La crise bla, bla, bla…
Le porc malade qui remplace la crise (bah oui! Les gens se lassent vite) bla, bla,bla…
les hôpitaux bientôt côtés à la bourse de Paris (bah oui! Le porc est soigné) bla, bla, bla…
Les Européennes (les suédoises valent bien un détour) bla, bla, bla…
Et on retombera dans la crise…
Stop!
Et si on parlait de choses sérieuses cinq minutes, cinq petites minutes d’attention, de concentration sur les vraies choses de la vie. Si on essayait de répondre à de vraies questions, celles qui feront bouger les gens, avancer les lignes et basculer les opinions.
Une question, au point de convergence des problématiques environnementales et sociales actuelles, mérite une réponse.
Que faire de ses cartes de visite après avoir perdu son job?
Nous n’allons pas nous lancer dans une analyse sociologique des rituels liés aux échanges de cartes de visite, même si le sujet est passionnant, nous y passerions trop de temps.
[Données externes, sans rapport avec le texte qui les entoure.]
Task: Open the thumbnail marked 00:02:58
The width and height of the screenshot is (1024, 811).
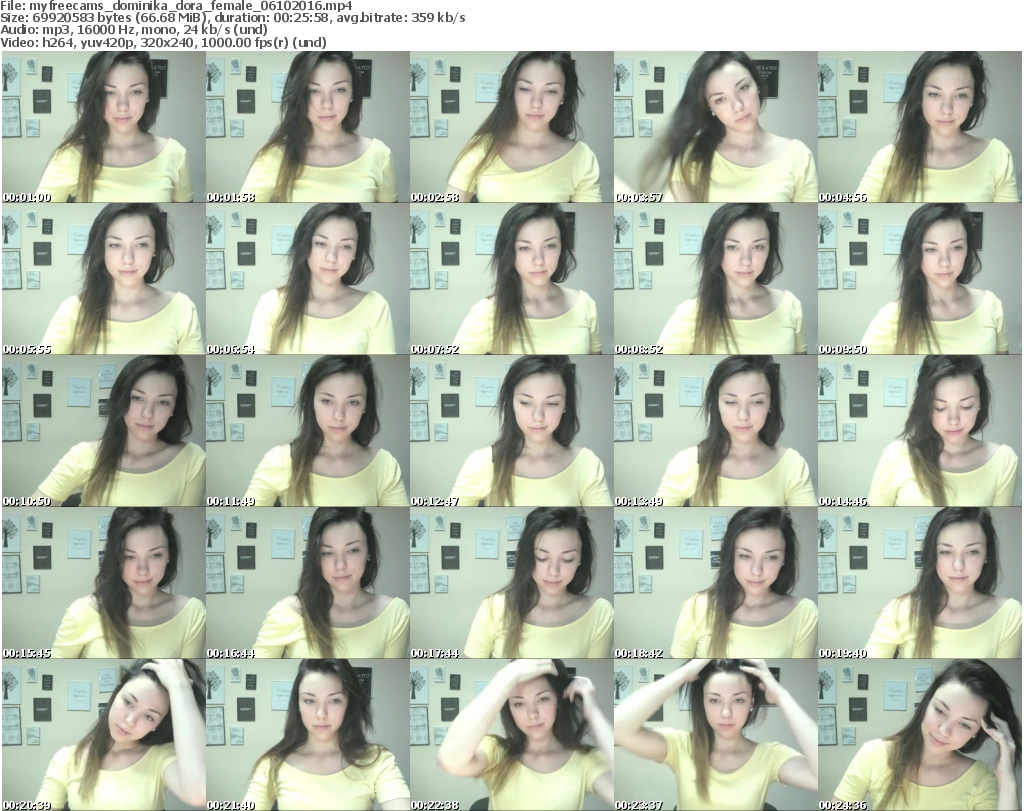Action: 510,127
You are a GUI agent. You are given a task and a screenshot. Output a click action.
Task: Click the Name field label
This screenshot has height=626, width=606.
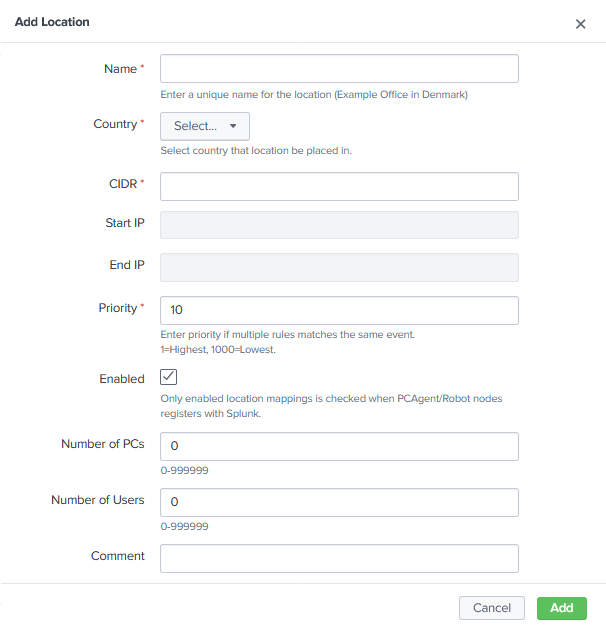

Ce qui m’amène aujourd’hui, c’est l’envie de vous parler d’un projet nommé Cards of change et qui a pour but de récolter le maximum de carte de visite de personnes ayant perdu leur emploi.

Carte de visite customisée de Laura sweet
Ce projet initié par Unknowlab, un collectif de créatifs apparemment issus de TBWA Santa Monica, vise à mettre en valeur l’esprit positif ‘a place where the glass is always half-full’ (un endroit où le verre est toujours à moitié plein) et créatif de personnes ayant malheureusement perdu leur job. Leur constat de départ est simple, aujourd’hui on ne perd pas son job parce qu’on est mauvais mais simplement parce la crise est là ‘There’s more talent out on the streets than ever before’ (Il y a aujourd’hui plus de talents dans la rue qu’il n’y en a jamais eu), c’est pourquoi les quelques mots laissés sur la défunte carte prennent autant de sens.
Une belle initiative, même si, n’ayant jamais eu de carte à mon nom, je ne pourrais pas en profiter. Foutue crise!